Indonesia dalam dinamikanya dihadapkan pada keterbatasan anggaran pertahanannya (di bawah 1 persen PDB) berupaya lebih mengedepankan kebijakan bertetangga yang baik dan penggunaan pendekatan soft power sehingga menjadi jelas serta berkeinginan untuk memanfaatkan organisasi ASEAN dalam meningkatkan semangat bertetangga yang baik.

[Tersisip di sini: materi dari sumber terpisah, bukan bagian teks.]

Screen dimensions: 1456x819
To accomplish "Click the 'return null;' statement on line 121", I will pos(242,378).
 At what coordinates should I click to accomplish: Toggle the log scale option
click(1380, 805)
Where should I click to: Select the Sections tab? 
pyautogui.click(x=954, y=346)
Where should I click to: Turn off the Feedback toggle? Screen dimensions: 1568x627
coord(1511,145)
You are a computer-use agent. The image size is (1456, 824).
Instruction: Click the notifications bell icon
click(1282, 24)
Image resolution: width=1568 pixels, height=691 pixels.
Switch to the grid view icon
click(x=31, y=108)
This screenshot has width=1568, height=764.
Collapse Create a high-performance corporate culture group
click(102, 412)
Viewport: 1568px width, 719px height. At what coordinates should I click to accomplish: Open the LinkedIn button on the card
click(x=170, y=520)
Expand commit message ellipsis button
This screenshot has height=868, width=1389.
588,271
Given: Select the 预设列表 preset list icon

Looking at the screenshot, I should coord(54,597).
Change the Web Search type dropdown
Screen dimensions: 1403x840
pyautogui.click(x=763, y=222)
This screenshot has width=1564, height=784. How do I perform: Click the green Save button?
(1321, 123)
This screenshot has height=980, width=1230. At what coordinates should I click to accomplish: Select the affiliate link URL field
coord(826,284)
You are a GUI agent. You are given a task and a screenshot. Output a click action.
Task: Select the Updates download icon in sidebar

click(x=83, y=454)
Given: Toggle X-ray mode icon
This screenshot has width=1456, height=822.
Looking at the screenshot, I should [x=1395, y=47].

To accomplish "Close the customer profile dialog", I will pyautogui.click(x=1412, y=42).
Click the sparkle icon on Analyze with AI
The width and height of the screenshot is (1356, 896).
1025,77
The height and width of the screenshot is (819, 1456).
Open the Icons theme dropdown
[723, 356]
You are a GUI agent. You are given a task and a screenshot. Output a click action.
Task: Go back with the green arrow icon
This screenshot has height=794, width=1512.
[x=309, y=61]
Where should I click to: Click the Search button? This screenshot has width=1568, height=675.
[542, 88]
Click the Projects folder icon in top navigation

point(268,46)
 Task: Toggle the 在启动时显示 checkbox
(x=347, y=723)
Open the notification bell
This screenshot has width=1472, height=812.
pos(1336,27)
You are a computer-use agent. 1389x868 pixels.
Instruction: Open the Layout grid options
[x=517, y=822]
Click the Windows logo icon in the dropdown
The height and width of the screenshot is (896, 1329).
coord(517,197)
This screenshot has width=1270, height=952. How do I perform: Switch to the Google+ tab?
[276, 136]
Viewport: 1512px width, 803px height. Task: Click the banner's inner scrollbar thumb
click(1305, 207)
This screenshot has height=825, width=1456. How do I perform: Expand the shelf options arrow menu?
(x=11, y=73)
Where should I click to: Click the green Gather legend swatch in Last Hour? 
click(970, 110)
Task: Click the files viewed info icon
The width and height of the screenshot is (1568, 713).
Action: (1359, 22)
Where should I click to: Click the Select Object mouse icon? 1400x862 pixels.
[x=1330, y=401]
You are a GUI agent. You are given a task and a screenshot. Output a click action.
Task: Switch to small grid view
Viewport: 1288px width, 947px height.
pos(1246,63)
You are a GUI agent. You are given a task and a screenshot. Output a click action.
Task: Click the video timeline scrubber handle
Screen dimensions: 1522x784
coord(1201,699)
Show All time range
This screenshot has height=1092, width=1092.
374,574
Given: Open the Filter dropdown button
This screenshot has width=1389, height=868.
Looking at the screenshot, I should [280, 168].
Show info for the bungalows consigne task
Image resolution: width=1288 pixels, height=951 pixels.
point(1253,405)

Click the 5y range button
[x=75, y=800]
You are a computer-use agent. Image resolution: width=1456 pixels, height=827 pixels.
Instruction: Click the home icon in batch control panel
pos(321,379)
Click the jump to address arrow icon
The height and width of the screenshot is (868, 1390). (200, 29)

Bagi Indonesia, ASEAN dapat berperan sebagai bagian dari pertahanan melingkar Indonesia di tingkat regional, Treaty of Amity and Cooperation (TAC), yang ditandatangani negara-negara anggota ASEAN; selain merupakan bagian dari confidence building measure (CBM) juga jadi landasan untuk memperkirakan bahwa kemungkinan terjadinya konflik terbuka di antara negara-negara di kawasan Asia Tenggara menjadi sangat kecil.

Kerja sama TNI-SAF

Kerja sama TNI-SAF adalah salah satu harapan di balik semangat mewujudkan adanya Piagam ASEAN, dan kerja sama itu sebenarnya sudah ada sejak 1980-an, sejak Latma Elang Indopura dilaksanakan di Lanud Iswahyudi, Madiun, di jantung pertahanan kekuatan AURI.

Pada Latma Indopura VI/90 RSAF mulai melibatkan E-2e Hawkeye, sesuatu yang masih baru bagi pilot AU, tetapi pada saat itu pilot Hawk-200 AU mampu dan tak mengalami kesulitan dalam mengadopsi panduan Hawkeye RSAF dalam menemukan sasaran di tengah laut.

Kerja sama latihan terus berkembang serta pembangunan sarana dan prasarana latihan lain juga terus dilakukan, seperti pembangunan AWR tahun 1989; ACMR, OFTA, Detasemen Skadron dan Joint Shelter pada tahun 1991 di medan latihan Pekanbaru.

Disepakati bahwa penggunaan area latihan itu sepenuhnya atas kontrol dan seizin Indonesia. Kesepakatan ini telah memungkinkan Lanud Pekanbaru sebagai titik pangkal kegiatan latihan dan secara tidak langsung akan memberikan pemasukan kepada negara berupa fuel charge, leaving allowance atau services and navigational charge (Kompas, 29 Juni 2007, F Djoko Poerwoko).

Sebelum adanya tempat latihan ini, pilot AU terpaksa berlatih di pangkalan udara Korat, Thailand, dan tentu dengan harga yang mahal sehingga hanya pilot paling senior sajalah yang bisa memanfaatkannya.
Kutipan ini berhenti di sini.